→ Défis proposés
1. Selon le texte sur la sécurité du transport pétrolier, pour quelle raison la France est-elle l'État membre le plus fortement concerné ?
2. Prolongez le texte sur la sécurité du transport pétrolier en reprenant après sa dernière phrase.

**** Texte fourni

COM (2000) 142 final  du 21/03/2000

Examen dans le cadre de l'article 88-4 de la Constitution

Texte déposé au Sénat le 03/05/2000
Examen : 04/10/2000 (délégation pour l'Union européenne)
Proposition relative au contrôle par l'Etat du port adoptée le 19 décembre 2001. Proposition concernant les organismes d'inspection des navires adoptée le 19 décembre 2001. Proposition relative aux navires à double coque adoptée le 18 février 2002.


Transports

Communication de M. Jacques Oudin
sur les trois propositions de directives relatives à la sécurité maritime du transport pétrolier (E 1440)

Réunion du mercredi 4 octobre 2000

M. Henri de Richemont vient de nous commenter excellemment les textes communautaires relatifs à la sécurité maritime du transport pétrolier. Je souligne que les conclusions de la Mission commune d'information sur le naufrage de l'Erika, à laquelle j'ai participé, ont été adoptées à l'unanimité.

La proposition de conclusions que je vous soumets les récapitule. Permettez-moi simplement de vous indiquer quel est l'état d'avancement de la négociation à Bruxelles sur ces propositions de directives. Ces négociations ne sont pas faciles, car la sécurité du transport maritime est loin d'être un sujet consensuel parmi les Quinze.

En raison de l'étendue de sa façade sur la Manche et l'Atlantique, la France est l'Etat membre le plus fortement concerné. Mais les pays dépourvus de façade maritime, ou simplement à l'écart des grandes lignes océaniques, n'éprouvent pas la même urgence à agir. Enfin, d'autres Etats membres, comme la Grèce - mais elle n'est pas la seule - privilégient explicitement la rentabilité à court terme du transport maritime sur la sécurité.

********
**** Lignes de données

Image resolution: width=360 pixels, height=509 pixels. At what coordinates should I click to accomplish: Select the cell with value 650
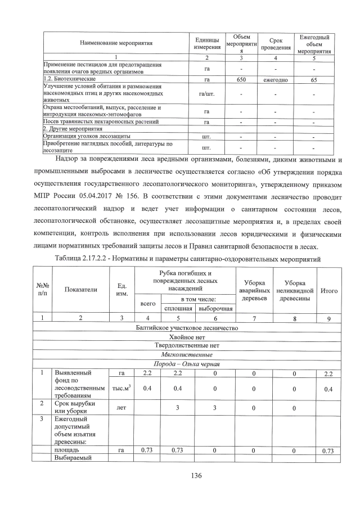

********

→ Résultats de l'exercice
1. La France est l'État membre le plus fortement concerné en raison de l'étendue de sa façade sur la Manche et l'Atlantique.

2.
La question de la sécurité du transport maritime est caractéristique de la problématique plus générale de la politique européenne des transports. Dans ce domaine, les égoïsmes nationaux restent puissants, et l'harmonisation européenne progresse moins rapidement que les trafics.

En fait, la coordination entre les Etats membres en matière de transports n'avance que par à-coups, sous la pression de crises successives. Pour le transport ferroviaire, cela a été la situation de quasi faillite simultanée de toutes les grandes entreprises ferroviaires européennes, au début des années 1990 ; pour le transport aérien, c'est l'encombrement actuel du ciel européen ; pour le transport routier, cela a été la fermeture du tunnel sous le Mont-Blanc en 1999, et c'est aujourd'hui la flambée du prix des carburants en Europe.

Pour le transport maritime, le révélateur a été la marée noire provoquée l'hiver dernier par le naufrage de l'Erika. Cette catastrophe a placé la sécurité maritime en haut de l'agenda communautaire, et a permis à la Commission de présenter au printemps dernier les propositions sur lesquelles elle travaillait depuis plusieurs années.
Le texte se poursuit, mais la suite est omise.